Wednesday, September 8, 2010

Grand entrance

The thing about updating your patio with glorious rich new mahogany planks is that it makes everything else look horrible. Ah, the house really should be painted. Oh, those trim boards look like they went down with the titanic, were found years later and then repurposed as trim on the house. 

Ok, so the paint on the house is not all that bad. However, the trim boards around the side door, a.k.a. the door we use all of the time, were in desperate need of some help. 

Before shots. If you look really close, you can see a furry little helper, which freaked me out by the way. I did not notice this when I first saw this image.
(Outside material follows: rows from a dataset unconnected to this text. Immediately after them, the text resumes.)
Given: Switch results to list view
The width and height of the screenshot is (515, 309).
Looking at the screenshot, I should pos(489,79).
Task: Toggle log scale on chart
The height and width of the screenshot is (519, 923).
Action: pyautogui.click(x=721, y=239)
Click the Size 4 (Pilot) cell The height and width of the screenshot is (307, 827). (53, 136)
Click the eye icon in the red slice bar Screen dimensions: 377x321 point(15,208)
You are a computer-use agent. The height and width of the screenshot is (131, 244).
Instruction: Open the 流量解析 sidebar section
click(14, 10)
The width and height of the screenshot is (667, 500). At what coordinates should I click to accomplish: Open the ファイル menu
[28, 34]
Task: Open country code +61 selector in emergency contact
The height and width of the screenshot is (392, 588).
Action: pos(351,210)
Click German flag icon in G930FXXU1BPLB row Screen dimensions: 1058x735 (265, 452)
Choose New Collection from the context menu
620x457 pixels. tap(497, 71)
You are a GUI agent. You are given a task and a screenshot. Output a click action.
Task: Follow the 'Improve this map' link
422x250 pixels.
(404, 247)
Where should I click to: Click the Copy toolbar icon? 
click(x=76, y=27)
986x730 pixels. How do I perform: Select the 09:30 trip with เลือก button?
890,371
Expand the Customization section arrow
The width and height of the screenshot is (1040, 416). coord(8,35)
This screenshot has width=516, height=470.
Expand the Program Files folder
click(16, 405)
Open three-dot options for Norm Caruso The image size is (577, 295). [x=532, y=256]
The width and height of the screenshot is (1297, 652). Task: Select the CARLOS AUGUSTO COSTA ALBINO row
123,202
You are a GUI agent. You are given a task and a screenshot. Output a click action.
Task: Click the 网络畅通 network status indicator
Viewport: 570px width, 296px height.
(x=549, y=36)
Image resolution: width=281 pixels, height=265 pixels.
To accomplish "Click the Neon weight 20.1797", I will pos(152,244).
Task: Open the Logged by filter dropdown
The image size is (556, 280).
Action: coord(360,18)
This was more or less Kevin's project, so here is a rundown of the materials and process as told by him. According to Kevin, this is a medium level of difficulty project on a low-medium-high scale. Enjoy!


  • 1x6 pine lumber
  • brad (finishing) nails
  • primer paint
  • trim paint
  • table saw
  • miter saw
The process
  1. First thing I did was to put down a moving blanket over my new deck to keep myself from injuring it by accidentally dropping tools or dripping paint.
  2. Remove the bad trim with a hammer and a large and small flat pry bar.  This will help you to keep from damaging the surrounding wood.
  3. Inspect the area that was under the trim.  Look for mold or other weak spots that need repair.  I had to chisel out a chunk of the original door frame and cut a piece of treated 2x4 to fill it in.  I then had to do 3 or 4 layers of wood filler to make it as seamless as possible.
  4. On old homes, the old trim might not be a consistent width.  I had to cut the siding back a little bit to make a straight line.
  5. Measure twice, cut once.  I had to cut a notch in the trim because part of it extends down below the threshold.  I used a table saw and a hand saw to make it just right.
  6. Prime the trim boards before you nail them on.  This makes it much easier.  You can even do the finish paint before nailing them on, then touch up later.
  7. I nailed the trim to the door frame using finishing nails.  The old trim was nailed on using standard 8 penny framing nails, so the nail heads were very visible.  Finish nails allow you to sink them with a nail punch and then fill the hole with wood filler so that it disappears when painted.
  8. Finish painting the trim with some leftover paint from the last painting, or get it color-matched at the local hardware store.
  9. Drink a beer and pat yourself on the back.

Now for the after shot. Much bettah!


  1. Y'all are inspirational! I mean, we have a lawn guy coming to restake a tree?! We are clearly not very (err-at all) handy around the house. But that trim looks good! Nice job!

  2. Thanks Mo! Not the most exciting project, but sometimes you gotta do these too!